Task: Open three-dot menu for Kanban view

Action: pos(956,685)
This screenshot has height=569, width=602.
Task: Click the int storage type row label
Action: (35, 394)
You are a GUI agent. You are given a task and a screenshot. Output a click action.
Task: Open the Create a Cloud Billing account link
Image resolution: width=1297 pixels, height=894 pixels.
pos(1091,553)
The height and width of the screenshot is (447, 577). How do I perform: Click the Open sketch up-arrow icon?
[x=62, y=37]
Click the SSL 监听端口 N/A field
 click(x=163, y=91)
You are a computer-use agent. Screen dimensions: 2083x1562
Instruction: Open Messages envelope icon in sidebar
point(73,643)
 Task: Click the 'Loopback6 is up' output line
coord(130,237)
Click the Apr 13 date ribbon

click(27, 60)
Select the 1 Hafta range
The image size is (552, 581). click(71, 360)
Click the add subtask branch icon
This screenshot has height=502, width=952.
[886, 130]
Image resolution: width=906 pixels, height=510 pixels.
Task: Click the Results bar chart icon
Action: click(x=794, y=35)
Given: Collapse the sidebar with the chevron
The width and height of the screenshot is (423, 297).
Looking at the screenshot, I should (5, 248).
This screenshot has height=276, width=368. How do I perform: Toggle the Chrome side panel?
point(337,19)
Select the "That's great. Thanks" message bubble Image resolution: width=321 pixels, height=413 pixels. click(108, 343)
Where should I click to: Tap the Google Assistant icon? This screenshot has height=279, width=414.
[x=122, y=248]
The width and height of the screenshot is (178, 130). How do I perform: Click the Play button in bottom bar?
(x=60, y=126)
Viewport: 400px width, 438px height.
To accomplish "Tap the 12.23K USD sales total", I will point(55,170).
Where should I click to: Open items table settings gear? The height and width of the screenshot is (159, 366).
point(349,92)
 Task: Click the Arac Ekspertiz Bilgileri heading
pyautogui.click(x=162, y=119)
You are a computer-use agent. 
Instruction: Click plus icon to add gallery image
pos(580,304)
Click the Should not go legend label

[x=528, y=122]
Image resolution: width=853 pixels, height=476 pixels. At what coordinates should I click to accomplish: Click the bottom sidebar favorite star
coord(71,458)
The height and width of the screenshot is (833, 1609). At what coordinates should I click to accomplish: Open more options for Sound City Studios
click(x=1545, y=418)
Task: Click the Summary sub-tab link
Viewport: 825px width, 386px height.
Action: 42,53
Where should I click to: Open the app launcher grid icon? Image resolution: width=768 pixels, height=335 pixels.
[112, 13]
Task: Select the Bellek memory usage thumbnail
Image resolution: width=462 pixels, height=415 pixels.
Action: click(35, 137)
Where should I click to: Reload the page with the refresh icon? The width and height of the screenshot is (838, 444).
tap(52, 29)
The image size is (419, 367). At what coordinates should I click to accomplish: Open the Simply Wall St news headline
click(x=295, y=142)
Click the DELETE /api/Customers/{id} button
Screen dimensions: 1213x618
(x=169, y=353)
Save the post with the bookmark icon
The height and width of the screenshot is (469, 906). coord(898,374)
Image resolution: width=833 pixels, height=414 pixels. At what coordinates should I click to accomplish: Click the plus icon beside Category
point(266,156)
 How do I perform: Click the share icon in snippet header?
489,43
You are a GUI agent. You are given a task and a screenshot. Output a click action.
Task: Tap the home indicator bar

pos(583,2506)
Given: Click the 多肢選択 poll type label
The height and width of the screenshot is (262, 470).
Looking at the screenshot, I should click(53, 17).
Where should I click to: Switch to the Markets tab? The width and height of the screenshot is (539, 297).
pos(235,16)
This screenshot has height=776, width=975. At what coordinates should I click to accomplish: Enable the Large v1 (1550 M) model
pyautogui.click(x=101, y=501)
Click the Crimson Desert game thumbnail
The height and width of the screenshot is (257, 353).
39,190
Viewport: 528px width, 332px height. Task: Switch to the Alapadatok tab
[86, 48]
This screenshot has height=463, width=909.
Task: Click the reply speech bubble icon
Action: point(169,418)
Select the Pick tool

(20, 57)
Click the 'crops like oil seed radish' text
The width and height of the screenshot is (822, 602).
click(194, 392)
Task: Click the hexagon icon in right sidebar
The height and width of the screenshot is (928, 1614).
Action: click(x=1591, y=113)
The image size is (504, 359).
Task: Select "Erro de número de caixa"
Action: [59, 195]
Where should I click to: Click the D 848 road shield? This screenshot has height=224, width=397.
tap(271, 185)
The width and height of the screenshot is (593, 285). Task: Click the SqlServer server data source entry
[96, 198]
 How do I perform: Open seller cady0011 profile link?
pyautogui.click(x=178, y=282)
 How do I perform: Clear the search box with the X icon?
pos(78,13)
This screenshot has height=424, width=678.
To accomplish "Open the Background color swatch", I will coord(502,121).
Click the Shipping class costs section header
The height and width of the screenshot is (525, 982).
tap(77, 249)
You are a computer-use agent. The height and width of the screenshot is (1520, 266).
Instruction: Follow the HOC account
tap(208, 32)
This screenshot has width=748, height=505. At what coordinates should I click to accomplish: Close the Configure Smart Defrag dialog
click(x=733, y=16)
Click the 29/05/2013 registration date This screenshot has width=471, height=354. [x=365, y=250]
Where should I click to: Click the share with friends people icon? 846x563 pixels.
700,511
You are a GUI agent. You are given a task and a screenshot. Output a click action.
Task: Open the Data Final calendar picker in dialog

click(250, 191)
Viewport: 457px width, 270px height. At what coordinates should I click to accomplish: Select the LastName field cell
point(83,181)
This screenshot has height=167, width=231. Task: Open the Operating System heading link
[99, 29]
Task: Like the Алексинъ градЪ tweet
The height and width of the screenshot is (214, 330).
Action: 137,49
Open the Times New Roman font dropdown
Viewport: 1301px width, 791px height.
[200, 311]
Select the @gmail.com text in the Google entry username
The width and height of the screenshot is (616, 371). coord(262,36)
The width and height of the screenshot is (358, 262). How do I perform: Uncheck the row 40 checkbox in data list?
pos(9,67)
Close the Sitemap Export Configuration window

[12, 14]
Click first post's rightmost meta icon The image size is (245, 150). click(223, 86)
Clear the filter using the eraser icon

......

[Work required] Write down every line of the data exactly as it appears above.

[Result]
Task: Open three-dot menu for Kanban view

Action: pos(956,685)
This screenshot has height=569, width=602.
Task: Click the int storage type row label
Action: (35, 394)
You are a GUI agent. You are given a task and a screenshot. Output a click action.
Task: Open the Create a Cloud Billing account link
Image resolution: width=1297 pixels, height=894 pixels.
pos(1091,553)
The height and width of the screenshot is (447, 577). How do I perform: Click the Open sketch up-arrow icon?
[x=62, y=37]
Click the SSL 监听端口 N/A field
 click(x=163, y=91)
You are a computer-use agent. Screen dimensions: 2083x1562
Instruction: Open Messages envelope icon in sidebar
point(73,643)
 Task: Click the 'Loopback6 is up' output line
coord(130,237)
Click the Apr 13 date ribbon

click(27, 60)
Select the 1 Hafta range
The image size is (552, 581). click(71, 360)
Click the add subtask branch icon
This screenshot has height=502, width=952.
[886, 130]
Image resolution: width=906 pixels, height=510 pixels.
Task: Click the Results bar chart icon
Action: click(x=794, y=35)
Given: Collapse the sidebar with the chevron
The width and height of the screenshot is (423, 297).
Looking at the screenshot, I should (5, 248).
This screenshot has height=276, width=368. How do I perform: Toggle the Chrome side panel?
point(337,19)
Select the "That's great. Thanks" message bubble Image resolution: width=321 pixels, height=413 pixels. click(108, 343)
Where should I click to: Tap the Google Assistant icon? This screenshot has height=279, width=414.
[x=122, y=248]
The width and height of the screenshot is (178, 130). How do I perform: Click the Play button in bottom bar?
(x=60, y=126)
Viewport: 400px width, 438px height.
To accomplish "Tap the 12.23K USD sales total", I will point(55,170).
Where should I click to: Open items table settings gear? The height and width of the screenshot is (159, 366).
point(349,92)
 Task: Click the Arac Ekspertiz Bilgileri heading
pyautogui.click(x=162, y=119)
You are a computer-use agent. 
Instruction: Click plus icon to add gallery image
pos(580,304)
Click the Should not go legend label

[x=528, y=122]
Image resolution: width=853 pixels, height=476 pixels. At what coordinates should I click to accomplish: Click the bottom sidebar favorite star
coord(71,458)
The height and width of the screenshot is (833, 1609). At what coordinates should I click to accomplish: Open more options for Sound City Studios
click(x=1545, y=418)
Task: Click the Summary sub-tab link
Viewport: 825px width, 386px height.
Action: 42,53
Where should I click to: Open the app launcher grid icon? Image resolution: width=768 pixels, height=335 pixels.
[112, 13]
Task: Select the Bellek memory usage thumbnail
Image resolution: width=462 pixels, height=415 pixels.
Action: click(35, 137)
Where should I click to: Reload the page with the refresh icon? The width and height of the screenshot is (838, 444).
tap(52, 29)
The image size is (419, 367). At what coordinates should I click to accomplish: Open the Simply Wall St news headline
click(x=295, y=142)
Click the DELETE /api/Customers/{id} button
Screen dimensions: 1213x618
(x=169, y=353)
Save the post with the bookmark icon
The height and width of the screenshot is (469, 906). coord(898,374)
Image resolution: width=833 pixels, height=414 pixels. At what coordinates should I click to accomplish: Click the plus icon beside Category
point(266,156)
 How do I perform: Click the share icon in snippet header?
489,43
You are a GUI agent. You are given a task and a screenshot. Output a click action.
Task: Tap the home indicator bar

pos(583,2506)
Given: Click the 多肢選択 poll type label
The height and width of the screenshot is (262, 470).
Looking at the screenshot, I should click(53, 17).
Where should I click to: Switch to the Markets tab? The width and height of the screenshot is (539, 297).
pos(235,16)
This screenshot has height=776, width=975. At what coordinates should I click to accomplish: Enable the Large v1 (1550 M) model
pyautogui.click(x=101, y=501)
Click the Crimson Desert game thumbnail
The height and width of the screenshot is (257, 353).
39,190
Viewport: 528px width, 332px height. Task: Switch to the Alapadatok tab
[86, 48]
This screenshot has height=463, width=909.
Task: Click the reply speech bubble icon
Action: point(169,418)
Select the Pick tool

(20, 57)
Click the 'crops like oil seed radish' text
The width and height of the screenshot is (822, 602).
click(194, 392)
Task: Click the hexagon icon in right sidebar
The height and width of the screenshot is (928, 1614).
Action: click(x=1591, y=113)
The image size is (504, 359).
Task: Select "Erro de número de caixa"
Action: [59, 195]
Where should I click to: Click the D 848 road shield? This screenshot has height=224, width=397.
tap(271, 185)
The width and height of the screenshot is (593, 285). Task: Click the SqlServer server data source entry
[96, 198]
 How do I perform: Open seller cady0011 profile link?
pyautogui.click(x=178, y=282)
 How do I perform: Clear the search box with the X icon?
pos(78,13)
This screenshot has height=424, width=678.
To accomplish "Open the Background color swatch", I will coord(502,121).
Click the Shipping class costs section header
The height and width of the screenshot is (525, 982).
tap(77, 249)
You are a computer-use agent. The height and width of the screenshot is (1520, 266).
Instruction: Follow the HOC account
tap(208, 32)
This screenshot has width=748, height=505. At what coordinates should I click to accomplish: Close the Configure Smart Defrag dialog
click(x=733, y=16)
Click the 29/05/2013 registration date This screenshot has width=471, height=354. [x=365, y=250]
Where should I click to: Click the share with friends people icon? 846x563 pixels.
700,511
You are a GUI agent. You are given a task and a screenshot. Output a click action.
Task: Open the Data Final calendar picker in dialog

click(250, 191)
Viewport: 457px width, 270px height. At what coordinates should I click to accomplish: Select the LastName field cell
point(83,181)
This screenshot has height=167, width=231. Task: Open the Operating System heading link
[99, 29]
Task: Like the Алексинъ градЪ tweet
The height and width of the screenshot is (214, 330).
Action: 137,49
Open the Times New Roman font dropdown
Viewport: 1301px width, 791px height.
[200, 311]
Select the @gmail.com text in the Google entry username
The width and height of the screenshot is (616, 371). coord(262,36)
The width and height of the screenshot is (358, 262). How do I perform: Uncheck the row 40 checkbox in data list?
pos(9,67)
Close the Sitemap Export Configuration window

[12, 14]
Click first post's rightmost meta icon The image size is (245, 150). click(223, 86)
Clear the filter using the eraser icon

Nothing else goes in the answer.